Data extracted from a collection
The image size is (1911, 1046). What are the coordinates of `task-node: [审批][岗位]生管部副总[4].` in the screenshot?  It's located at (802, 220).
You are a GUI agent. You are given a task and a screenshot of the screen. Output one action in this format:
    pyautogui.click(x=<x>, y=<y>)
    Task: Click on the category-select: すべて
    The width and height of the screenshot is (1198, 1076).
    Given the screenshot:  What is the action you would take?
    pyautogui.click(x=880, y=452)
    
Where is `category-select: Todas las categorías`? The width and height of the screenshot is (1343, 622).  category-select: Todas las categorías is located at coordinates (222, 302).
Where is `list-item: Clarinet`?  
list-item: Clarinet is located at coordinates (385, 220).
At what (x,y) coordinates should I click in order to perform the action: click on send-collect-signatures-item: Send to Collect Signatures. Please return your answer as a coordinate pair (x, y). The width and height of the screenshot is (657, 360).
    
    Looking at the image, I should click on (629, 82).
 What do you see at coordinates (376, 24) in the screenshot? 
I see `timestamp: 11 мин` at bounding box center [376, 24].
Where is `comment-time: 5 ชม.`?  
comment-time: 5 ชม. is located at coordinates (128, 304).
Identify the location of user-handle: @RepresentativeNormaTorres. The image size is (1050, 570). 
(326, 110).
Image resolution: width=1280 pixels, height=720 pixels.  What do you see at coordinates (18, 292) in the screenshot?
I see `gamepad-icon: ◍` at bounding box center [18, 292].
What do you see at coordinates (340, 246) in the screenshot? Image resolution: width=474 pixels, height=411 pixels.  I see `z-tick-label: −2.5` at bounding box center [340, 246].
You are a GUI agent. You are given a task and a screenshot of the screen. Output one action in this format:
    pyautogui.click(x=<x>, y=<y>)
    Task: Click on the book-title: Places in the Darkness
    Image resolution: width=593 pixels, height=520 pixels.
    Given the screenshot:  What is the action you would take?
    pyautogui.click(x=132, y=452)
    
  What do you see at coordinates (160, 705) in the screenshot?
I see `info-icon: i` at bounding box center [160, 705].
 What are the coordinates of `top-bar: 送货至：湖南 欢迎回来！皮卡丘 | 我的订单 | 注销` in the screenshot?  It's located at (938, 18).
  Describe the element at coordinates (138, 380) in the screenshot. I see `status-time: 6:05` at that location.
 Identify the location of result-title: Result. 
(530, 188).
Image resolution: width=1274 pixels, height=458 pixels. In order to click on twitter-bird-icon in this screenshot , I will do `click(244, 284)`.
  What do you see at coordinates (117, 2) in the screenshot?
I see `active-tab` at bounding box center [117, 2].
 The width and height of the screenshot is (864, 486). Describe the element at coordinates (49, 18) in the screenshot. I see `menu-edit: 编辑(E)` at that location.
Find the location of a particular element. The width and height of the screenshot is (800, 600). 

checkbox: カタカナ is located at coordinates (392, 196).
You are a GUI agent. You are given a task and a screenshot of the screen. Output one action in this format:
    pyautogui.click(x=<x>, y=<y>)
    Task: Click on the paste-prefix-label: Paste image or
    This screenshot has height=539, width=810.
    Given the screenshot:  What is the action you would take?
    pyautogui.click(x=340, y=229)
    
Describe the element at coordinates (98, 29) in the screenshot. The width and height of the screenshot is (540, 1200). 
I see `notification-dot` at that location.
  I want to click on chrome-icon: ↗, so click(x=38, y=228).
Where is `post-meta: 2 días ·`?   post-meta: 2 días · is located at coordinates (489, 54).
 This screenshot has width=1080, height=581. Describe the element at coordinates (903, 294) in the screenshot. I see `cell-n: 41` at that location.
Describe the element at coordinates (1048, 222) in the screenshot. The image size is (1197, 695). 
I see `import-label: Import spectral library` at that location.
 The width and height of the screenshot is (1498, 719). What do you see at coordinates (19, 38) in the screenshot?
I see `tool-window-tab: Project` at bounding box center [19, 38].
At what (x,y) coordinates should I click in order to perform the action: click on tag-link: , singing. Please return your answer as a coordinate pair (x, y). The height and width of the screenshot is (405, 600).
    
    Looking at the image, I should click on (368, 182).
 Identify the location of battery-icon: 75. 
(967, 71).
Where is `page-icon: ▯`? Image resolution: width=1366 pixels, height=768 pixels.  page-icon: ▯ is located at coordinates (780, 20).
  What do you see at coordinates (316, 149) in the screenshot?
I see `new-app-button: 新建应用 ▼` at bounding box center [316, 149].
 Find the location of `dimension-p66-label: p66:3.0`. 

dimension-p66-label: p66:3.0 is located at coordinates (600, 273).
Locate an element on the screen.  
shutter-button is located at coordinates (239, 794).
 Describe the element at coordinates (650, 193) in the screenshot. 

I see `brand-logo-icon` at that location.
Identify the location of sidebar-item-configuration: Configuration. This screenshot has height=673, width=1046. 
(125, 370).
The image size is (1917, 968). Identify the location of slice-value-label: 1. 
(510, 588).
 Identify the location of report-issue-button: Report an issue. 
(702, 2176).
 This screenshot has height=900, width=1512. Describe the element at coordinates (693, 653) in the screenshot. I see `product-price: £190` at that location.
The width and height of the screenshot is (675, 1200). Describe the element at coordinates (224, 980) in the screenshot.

**EXERCISE PROMPT**
Edit the rows above so that every "GUI agent" becomes "screen agent", and keep everything else the same.

**REPLY TO THE TASK**
The image size is (1911, 1046). What are the coordinates of `task-node: [审批][岗位]生管部副总[4].` in the screenshot?  It's located at (802, 220).
You are a screen agent. You are given a task and a screenshot of the screen. Output one action in this format:
    pyautogui.click(x=<x>, y=<y>)
    Task: Click on the category-select: すべて
    The width and height of the screenshot is (1198, 1076).
    Given the screenshot:  What is the action you would take?
    pyautogui.click(x=880, y=452)
    
Where is `category-select: Todas las categorías`? The width and height of the screenshot is (1343, 622).  category-select: Todas las categorías is located at coordinates (222, 302).
Where is `list-item: Clarinet`?  
list-item: Clarinet is located at coordinates (385, 220).
At what (x,y) coordinates should I click in order to perform the action: click on send-collect-signatures-item: Send to Collect Signatures. Please return your answer as a coordinate pair (x, y). The width and height of the screenshot is (657, 360).
    
    Looking at the image, I should click on (629, 82).
 What do you see at coordinates (376, 24) in the screenshot? 
I see `timestamp: 11 мин` at bounding box center [376, 24].
Where is `comment-time: 5 ชม.`?  
comment-time: 5 ชม. is located at coordinates (128, 304).
Identify the location of user-handle: @RepresentativeNormaTorres. The image size is (1050, 570). 
(326, 110).
Image resolution: width=1280 pixels, height=720 pixels.  What do you see at coordinates (18, 292) in the screenshot?
I see `gamepad-icon: ◍` at bounding box center [18, 292].
What do you see at coordinates (340, 246) in the screenshot? Image resolution: width=474 pixels, height=411 pixels.  I see `z-tick-label: −2.5` at bounding box center [340, 246].
You are a screen agent. You are given a task and a screenshot of the screen. Output one action in this format:
    pyautogui.click(x=<x>, y=<y>)
    Task: Click on the book-title: Places in the Darkness
    Image resolution: width=593 pixels, height=520 pixels.
    Given the screenshot:  What is the action you would take?
    pyautogui.click(x=132, y=452)
    
  What do you see at coordinates (160, 705) in the screenshot?
I see `info-icon: i` at bounding box center [160, 705].
 What are the coordinates of `top-bar: 送货至：湖南 欢迎回来！皮卡丘 | 我的订单 | 注销` in the screenshot?  It's located at (938, 18).
  Describe the element at coordinates (138, 380) in the screenshot. I see `status-time: 6:05` at that location.
 Identify the location of result-title: Result. 
(530, 188).
Image resolution: width=1274 pixels, height=458 pixels. In order to click on twitter-bird-icon in this screenshot , I will do `click(244, 284)`.
  What do you see at coordinates (117, 2) in the screenshot?
I see `active-tab` at bounding box center [117, 2].
 The width and height of the screenshot is (864, 486). Describe the element at coordinates (49, 18) in the screenshot. I see `menu-edit: 编辑(E)` at that location.
Find the location of a particular element. The width and height of the screenshot is (800, 600). 

checkbox: カタカナ is located at coordinates (392, 196).
You are a screen agent. You are given a task and a screenshot of the screen. Output one action in this format:
    pyautogui.click(x=<x>, y=<y>)
    Task: Click on the paste-prefix-label: Paste image or
    This screenshot has height=539, width=810.
    Given the screenshot:  What is the action you would take?
    pyautogui.click(x=340, y=229)
    
Describe the element at coordinates (98, 29) in the screenshot. The width and height of the screenshot is (540, 1200). 
I see `notification-dot` at that location.
  I want to click on chrome-icon: ↗, so click(x=38, y=228).
Where is `post-meta: 2 días ·`?   post-meta: 2 días · is located at coordinates (489, 54).
 This screenshot has width=1080, height=581. Describe the element at coordinates (903, 294) in the screenshot. I see `cell-n: 41` at that location.
Describe the element at coordinates (1048, 222) in the screenshot. The image size is (1197, 695). 
I see `import-label: Import spectral library` at that location.
 The width and height of the screenshot is (1498, 719). What do you see at coordinates (19, 38) in the screenshot?
I see `tool-window-tab: Project` at bounding box center [19, 38].
At what (x,y) coordinates should I click in order to perform the action: click on tag-link: , singing. Please return your answer as a coordinate pair (x, y). The height and width of the screenshot is (405, 600).
    
    Looking at the image, I should click on (368, 182).
 Identify the location of battery-icon: 75. 
(967, 71).
Where is `page-icon: ▯`? Image resolution: width=1366 pixels, height=768 pixels.  page-icon: ▯ is located at coordinates (780, 20).
  What do you see at coordinates (316, 149) in the screenshot?
I see `new-app-button: 新建应用 ▼` at bounding box center [316, 149].
 Find the location of `dimension-p66-label: p66:3.0`. 

dimension-p66-label: p66:3.0 is located at coordinates (600, 273).
Locate an element on the screen.  
shutter-button is located at coordinates (239, 794).
 Describe the element at coordinates (650, 193) in the screenshot. 

I see `brand-logo-icon` at that location.
Identify the location of sidebar-item-configuration: Configuration. This screenshot has height=673, width=1046. 
(125, 370).
The image size is (1917, 968). Identify the location of slice-value-label: 1. 
(510, 588).
 Identify the location of report-issue-button: Report an issue. 
(702, 2176).
 This screenshot has height=900, width=1512. Describe the element at coordinates (693, 653) in the screenshot. I see `product-price: £190` at that location.
The width and height of the screenshot is (675, 1200). Describe the element at coordinates (224, 980) in the screenshot.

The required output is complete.